Я не знаю, замечала ли она это или нет. Она сама была преисполнена сознания собственных заслуг, она, кроме того, была постоянно снедаема жадностью и этой смешной своей скупостью. У нее не оставалось времени что-либо заметить или над чем бы то ни было задуматься. И вот вся эта героическая эпопея, в которой были, несомненно, романтизм, и презрение к смерти, и великолепная человеческая гордость, — и она приняла деятельнейшее участие в этой эпопее, — все это вянет и тускнеет, как только возникает представление о ней. Я не знаю, за что судьба так жестоко наказала ее; потому что не могло быть большего наказания, чем этот печальный и неизменный дар делать все, к чему она прикасалась, неинтересным и, прожив удивительный период времени, полный самоотвержения и подвигов, не вызвать у всех, кто видел это, ничего, кроме скуки и пренебрежения.

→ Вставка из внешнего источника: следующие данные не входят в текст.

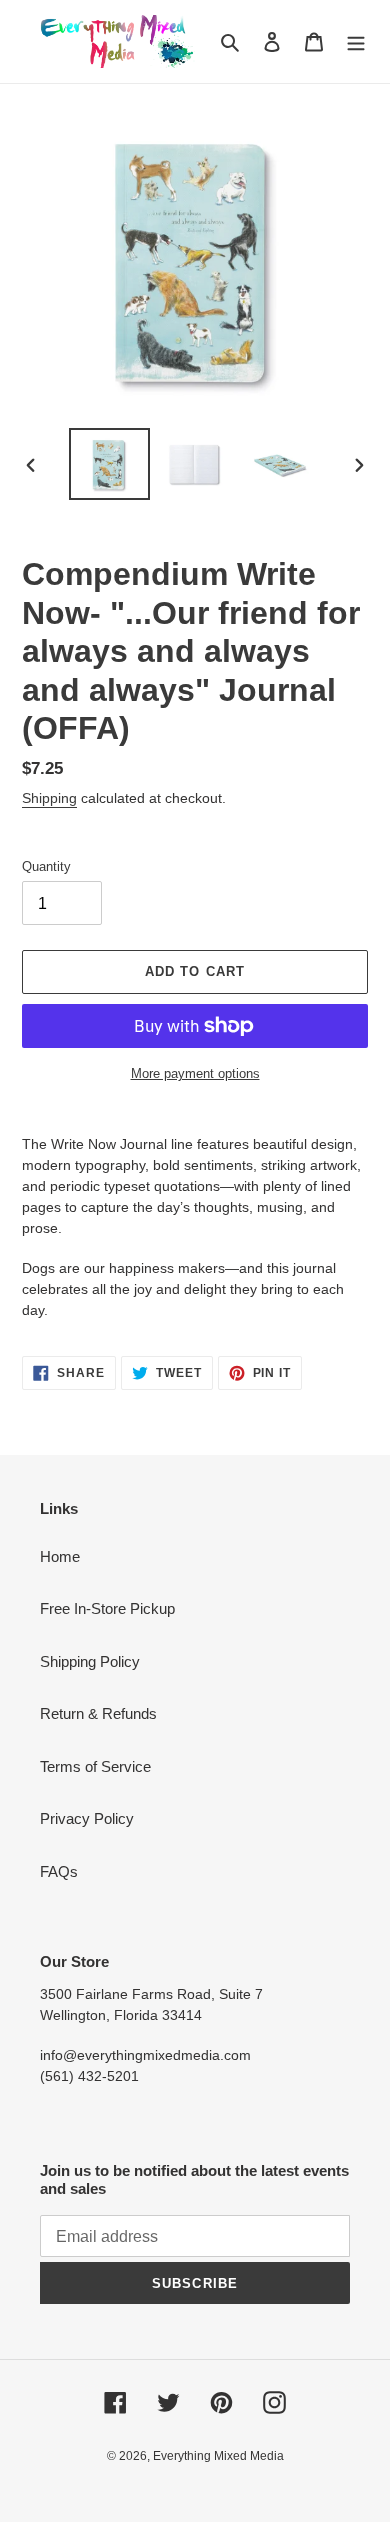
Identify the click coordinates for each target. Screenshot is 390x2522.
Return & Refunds (98, 1713)
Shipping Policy (90, 1661)
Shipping (49, 798)
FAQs (59, 1871)
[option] (110, 464)
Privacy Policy (87, 1818)
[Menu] (356, 41)
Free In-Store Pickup (107, 1608)
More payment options (195, 1073)
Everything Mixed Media (218, 2456)
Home (60, 1556)
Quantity (46, 866)
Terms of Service (95, 1766)
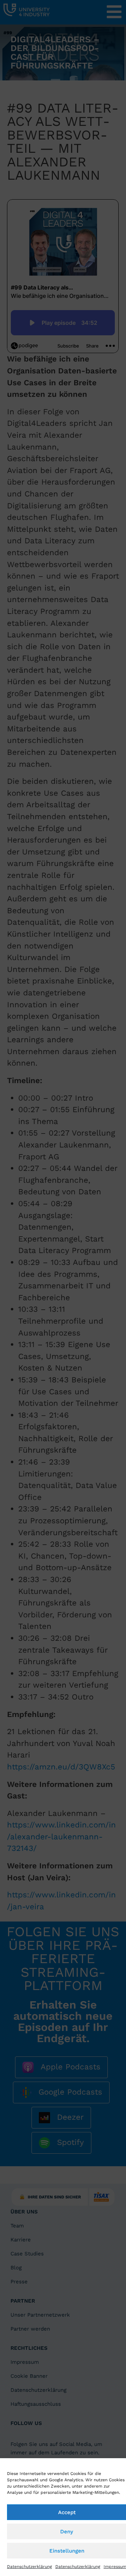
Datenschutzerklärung (29, 2566)
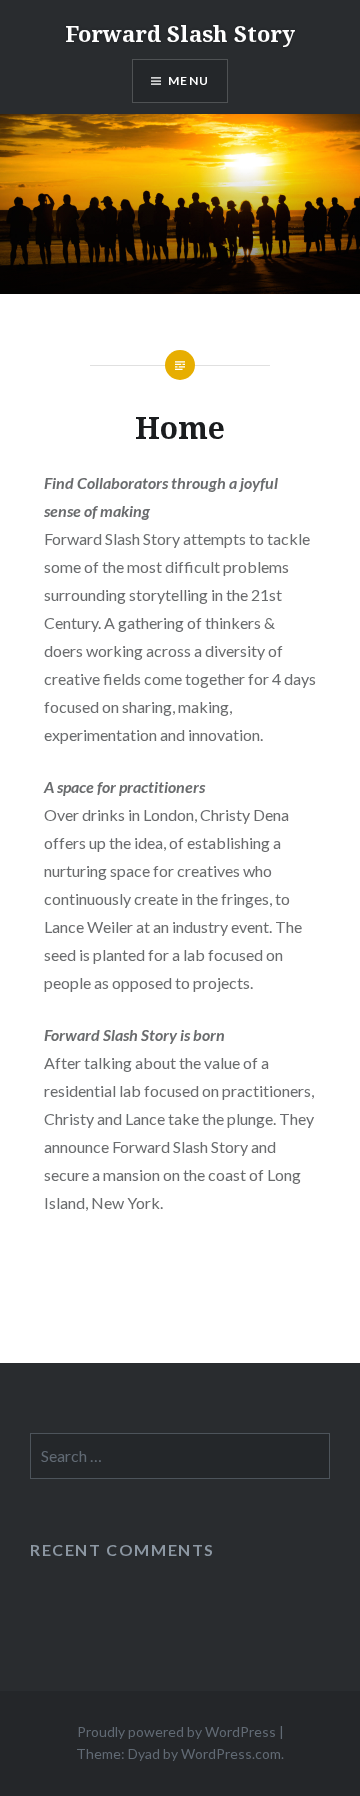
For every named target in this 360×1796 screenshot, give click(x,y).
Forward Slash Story (180, 33)
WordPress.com (231, 1753)
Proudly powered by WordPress (176, 1731)
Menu (188, 80)
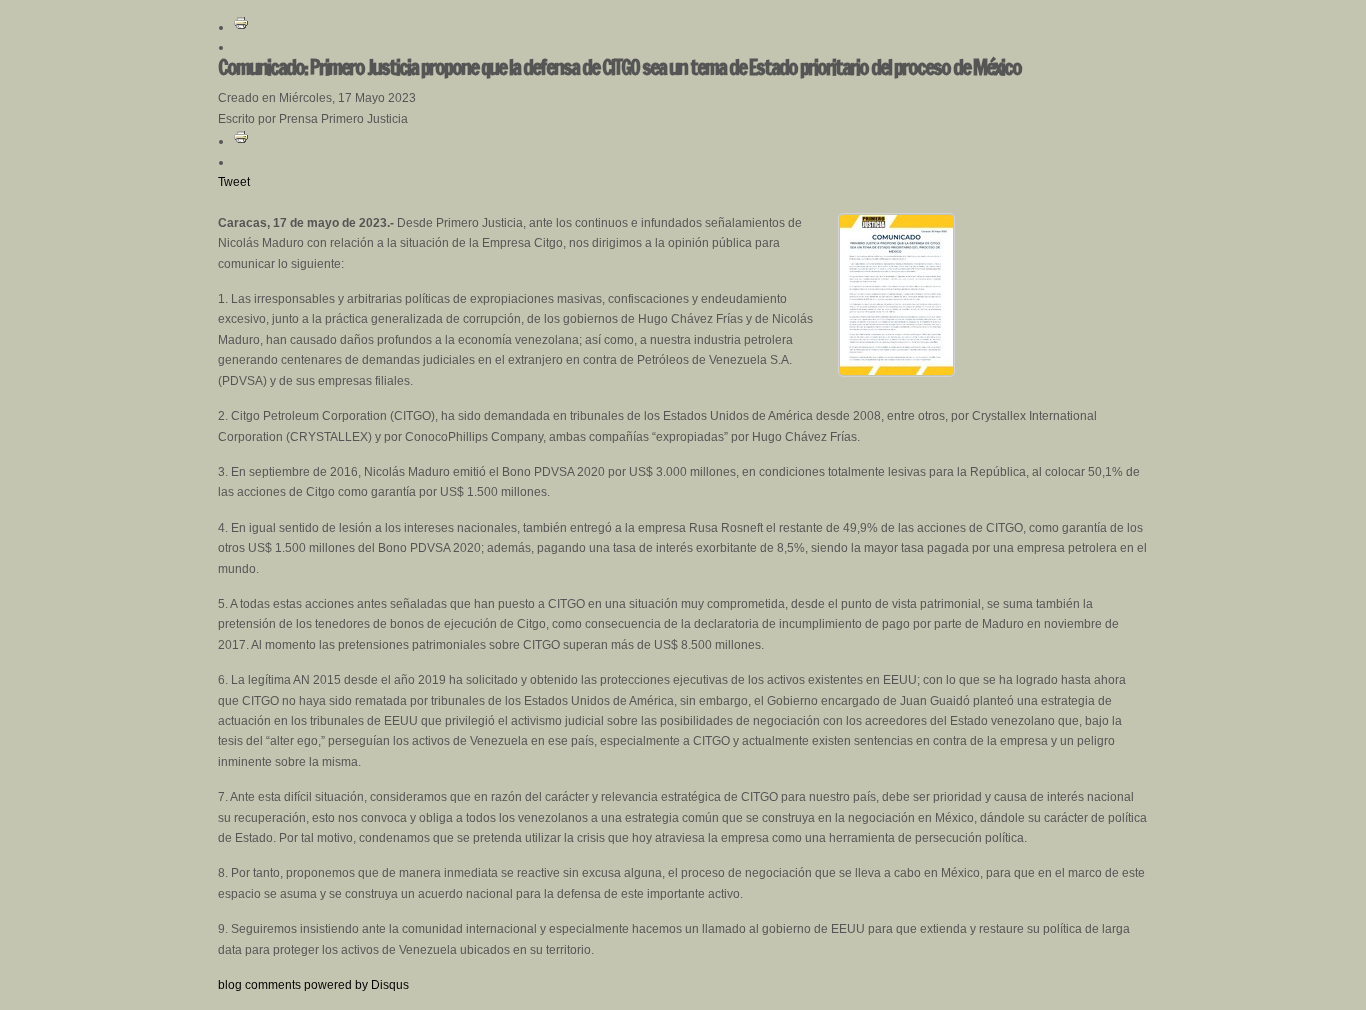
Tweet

Я говорил о ней с Алексеем Петровичем, одним из самых благожелательных людей, которых я знал; он никогда резко не отзывался о людях и всегда старался находить для их дурных поступков всяческие извинения. — Очень хорошая работница, — сказал он, — очень самоотверженная и вообще достойная. Потом он сделал незначительное движение плечами, точно поежился, и прибавил: — Но тоска с ней смертная.
Мне хотелось довести это до конца. Оставался один человек, которого мне никак не удавалось встретить, Серж, начальник штаба отряда. Мне вообще нужно было поговорить с ним, я видел его много раз, но он всегда торопился и я не успевал его спросить о чем бы то ни было. То, что я знал о нем, я знал со слов других.
И вот однажды я все-таки поймал его. Я объяснил ему, что я хотел от него, и потом задал традиционный вопрос: — Что вы думаете о Монике? Вы были с ней в отряде, жили в одной палатке, вы должны о ней иметь совершенно определенное представление.